Claire n’est pas la seule à avoir vécu cette expérience humiliante. « D’autres victimes avec lesquelles j’ai échangé via l’association que je préside m’ont dit que mon cas n’est pas isolé et que, pour ce genre d’expertise, les psychiatres pouvaient parfois se montrer désagréables », nous apprend-elle.
Réformer l’expertise psychiatrique
Différentes pistes ont été avancées et des mesures ont été prises pour tenter de régler cette crise profonde qui touche une partie du corps médical et qui n’est pas sans conséquences sur les décisions de justice.
En septembre 2021, le gouvernement annonçait par la voix de l’ex-ministre de la Justice, Éric Dupond-Moretti, la revalorisation de la rémunération des expertises psychiatriques et psychologiques pour les experts libéraux. L’arrêté a été annulé trois ans plus tard par le Conseil d’État. L’institution avait évoqué la création d’ « une rupture d’égalité » par rapport aux autres experts, notamment les collaborateurs occasionnels du service public pourtant majoritaires.

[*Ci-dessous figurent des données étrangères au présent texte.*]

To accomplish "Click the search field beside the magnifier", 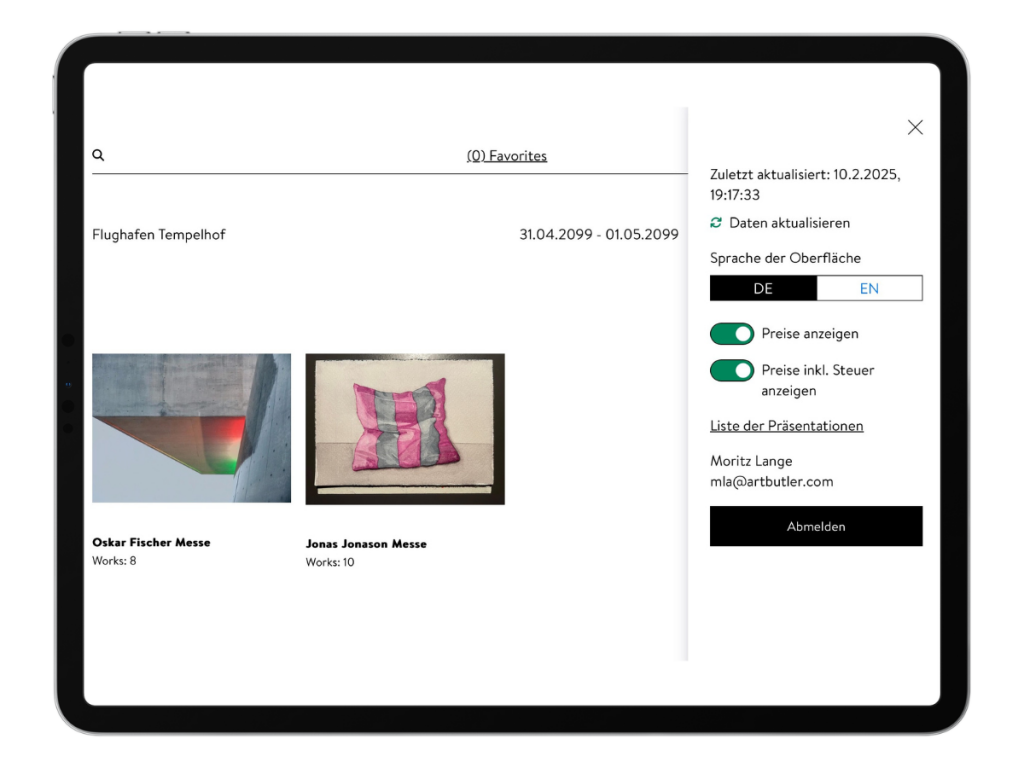I will [281, 156].
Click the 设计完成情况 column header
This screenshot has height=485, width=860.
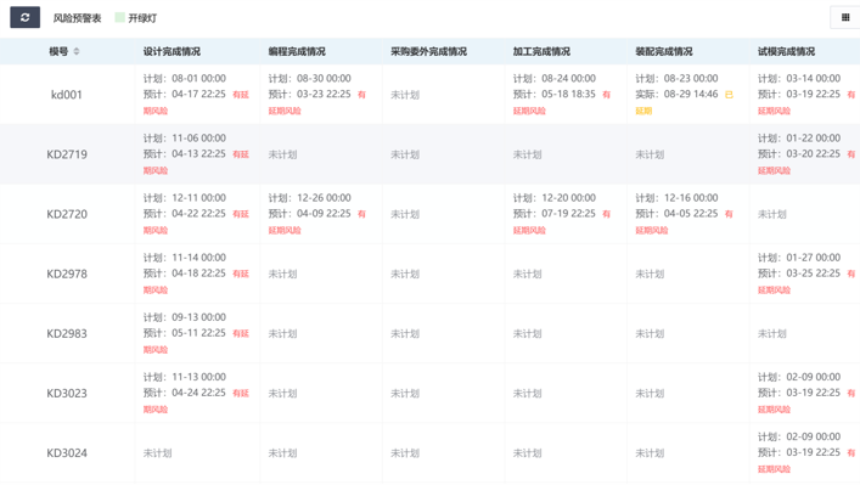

Certains experts du secteur appellent à une réforme de l’expertise psychiatrique et recommandent la mise en place d’un nombre limité d’évaluations réalisées chaque année et une meilleure formation des soignants. Par ailleurs, ces derniers souhaitent l’instauration d’un système de tutorat visant à désigner deux psychiatres, l’un senior et l’autre junior pour que les experts les moins expérimentés ne soient pas isolés.
« Je pense que ces médecins qui malheureusement, ne savent pas parler aux victimes, devraient être mieux contrôlés », soutient de son côté Claire Geronimi, qui estime également que l’État devrait aussi permettre aux victimes de choisir d’être interrogées par des psychiatres de sexe masculin ou féminin.
« Être avec deux hommes dans une pièce alors que je me suis fait agresser montre que l’État ne fait pas correctement son travail. On ne m’a même pas laissé le choix », déplore-t-elle.